[Prompt] After locating "The image size", return its line and all lines that follow through the end of the listing below, exactly; leave out pictures.

------ Given information

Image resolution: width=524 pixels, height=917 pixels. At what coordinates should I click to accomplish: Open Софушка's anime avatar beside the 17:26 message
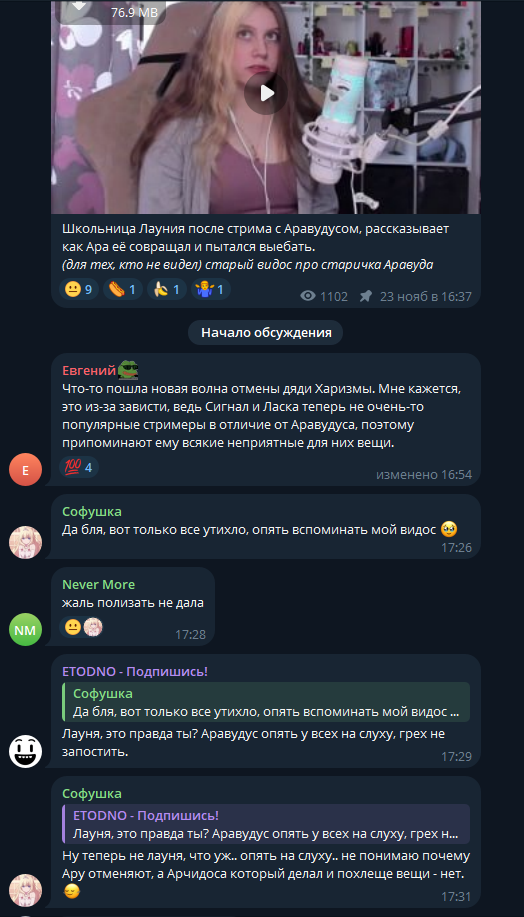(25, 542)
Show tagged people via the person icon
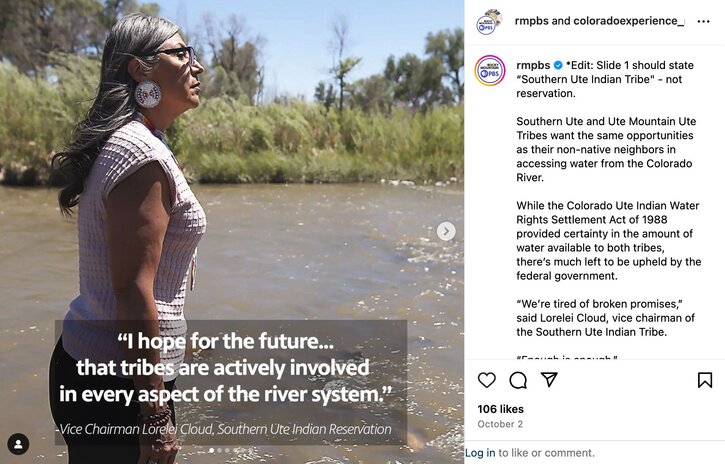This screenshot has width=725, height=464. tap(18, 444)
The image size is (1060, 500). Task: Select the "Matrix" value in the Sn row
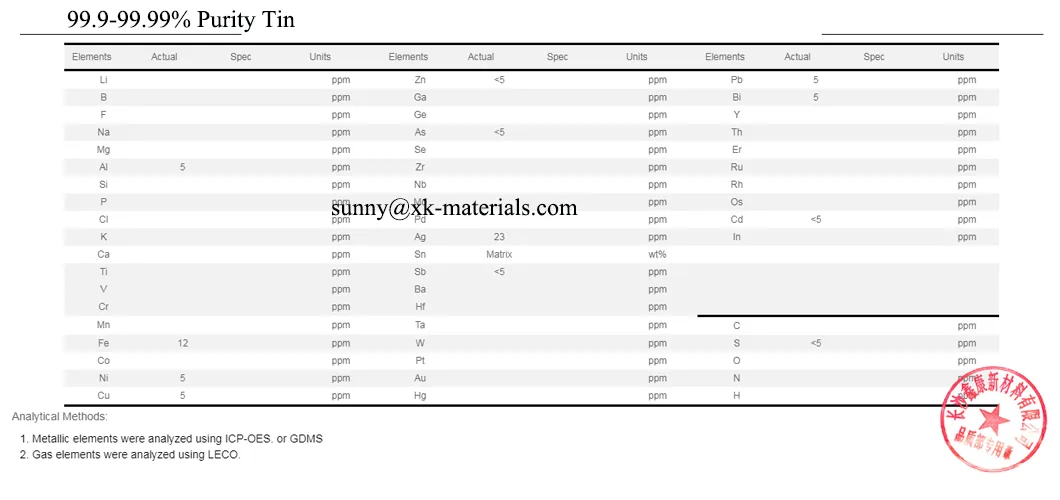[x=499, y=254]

------------

[Exercise solution]
The image size is (1060, 500). Task: Select the "Matrix" value in the Sn row
[x=499, y=254]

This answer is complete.